Describe local polynomial estimators for derivatives of regression functions.
Propose an estimator for the average marginal effect.

14.1 An Estimable Form of the Average Marginal Effect

In the previous section, we have identified the average marginal effect for stayers in model (11.4) in terms of a limit of average change in outcomes across periods (Equation 13.8): \[ \begin{aligned} & \E\left[ \partial_x\phi(x, a, u)|X_{i1}=X_{i2}=x \right] \\ & = \lim_{h\to 0} \left[ \dfrac{Y_{i2}-Y_{i1}}{h}\Bigg|X_{i1}=x, X_{i2} = x+h \right]. \end{aligned} \] This representation is convenient for identification and explicitly shows that the source of identification is the within variation of near-stayers.

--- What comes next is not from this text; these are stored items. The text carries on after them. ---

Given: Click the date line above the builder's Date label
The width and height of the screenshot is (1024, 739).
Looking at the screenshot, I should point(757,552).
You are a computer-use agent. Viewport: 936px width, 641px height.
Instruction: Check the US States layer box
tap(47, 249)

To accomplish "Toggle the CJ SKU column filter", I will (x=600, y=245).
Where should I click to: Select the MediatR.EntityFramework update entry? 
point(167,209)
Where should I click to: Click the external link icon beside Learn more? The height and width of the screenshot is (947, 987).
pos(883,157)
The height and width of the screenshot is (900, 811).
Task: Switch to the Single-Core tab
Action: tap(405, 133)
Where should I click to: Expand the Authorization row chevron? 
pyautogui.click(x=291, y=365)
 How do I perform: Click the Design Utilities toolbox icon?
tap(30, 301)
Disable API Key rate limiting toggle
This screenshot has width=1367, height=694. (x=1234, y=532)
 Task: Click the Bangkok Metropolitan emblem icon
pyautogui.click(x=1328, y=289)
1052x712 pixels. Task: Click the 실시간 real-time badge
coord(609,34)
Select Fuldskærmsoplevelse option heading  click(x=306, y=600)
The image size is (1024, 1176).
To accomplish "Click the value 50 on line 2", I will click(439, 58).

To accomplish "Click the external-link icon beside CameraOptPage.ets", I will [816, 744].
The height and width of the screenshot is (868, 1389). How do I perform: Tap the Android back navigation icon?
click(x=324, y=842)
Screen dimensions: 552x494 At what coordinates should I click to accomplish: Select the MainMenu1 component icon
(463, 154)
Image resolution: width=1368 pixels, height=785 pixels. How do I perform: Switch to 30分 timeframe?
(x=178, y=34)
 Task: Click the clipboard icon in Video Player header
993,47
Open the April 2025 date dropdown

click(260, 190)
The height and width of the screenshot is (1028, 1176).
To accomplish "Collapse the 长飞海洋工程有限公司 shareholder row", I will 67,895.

However, the limit-based representation poses challenges for estimation, which typically benefits from an explicit representation. To address this, we define the following function: \[ g(x_1, x_2) = \E\left[Y_{i2}- Y_{i1}|X_{i1}=x_1, X_{i2} = x_2 \right] . \] This function captures how the average outcome difference changes with changes in the covariates. It plays a central role in constructing our estimator.

Observe that \(g(x, x) = 0\), since \[ \begin{aligned} g(x, x) & = \E\left[Y_{i2}- Y_{i1}|X_{i1}=X_{i2} = x \right] \\ & = \E\left[\phi(x, A_i, U_{i2}) - \phi(x, A_i, U_{i1})|X_{i1}=X_{i2} = x \right]\\ & = \E\left[\phi(x, A_i, U_{it}) - \phi(x, A_i, U_{it})|X_{i1}=X_{i2} = x \right]\\ & = 0, \end{aligned} \] where we use the stationarity of \(U_{it}\) (and hence of \(\phi(x, A_i, U_{it})\)) in the last two lines.

Thus, by the definition of partial derivatives it holds that \[ \begin{aligned} & \E\left[\dfrac{Y_{i2}-Y_{i1}}{h}\Bigg|X_{i1}=x, X_{i2}= x+h \right] \\ & = \dfrac{g(x, x+h)}{h} = \dfrac{g(x, x+h) - g(x, x)}{h} \\ & \to \partial_{x_2} g(x, x), \end{aligned} \tag{14.1}\] where \(\partial_{x_2}\) means the partial derivative with respect to the second argument.

By combining Equation 14.1 with Equation 13.8, we obtain the following representation for the average marginal effects of stayers: \[ \begin{aligned} & \E[\partial_x\phi (x, A_i, U_{it})|X_{i1}=X_{i2}=x] \\ & = \partial_{x_2} \E\left[Y_{i2}- Y_{i1}|X_{i1}=x_1, X_{i2} = x_2 \right]\Big|_{(x_1, x_2)=(x, x)}. \end{aligned} \tag{14.2}\]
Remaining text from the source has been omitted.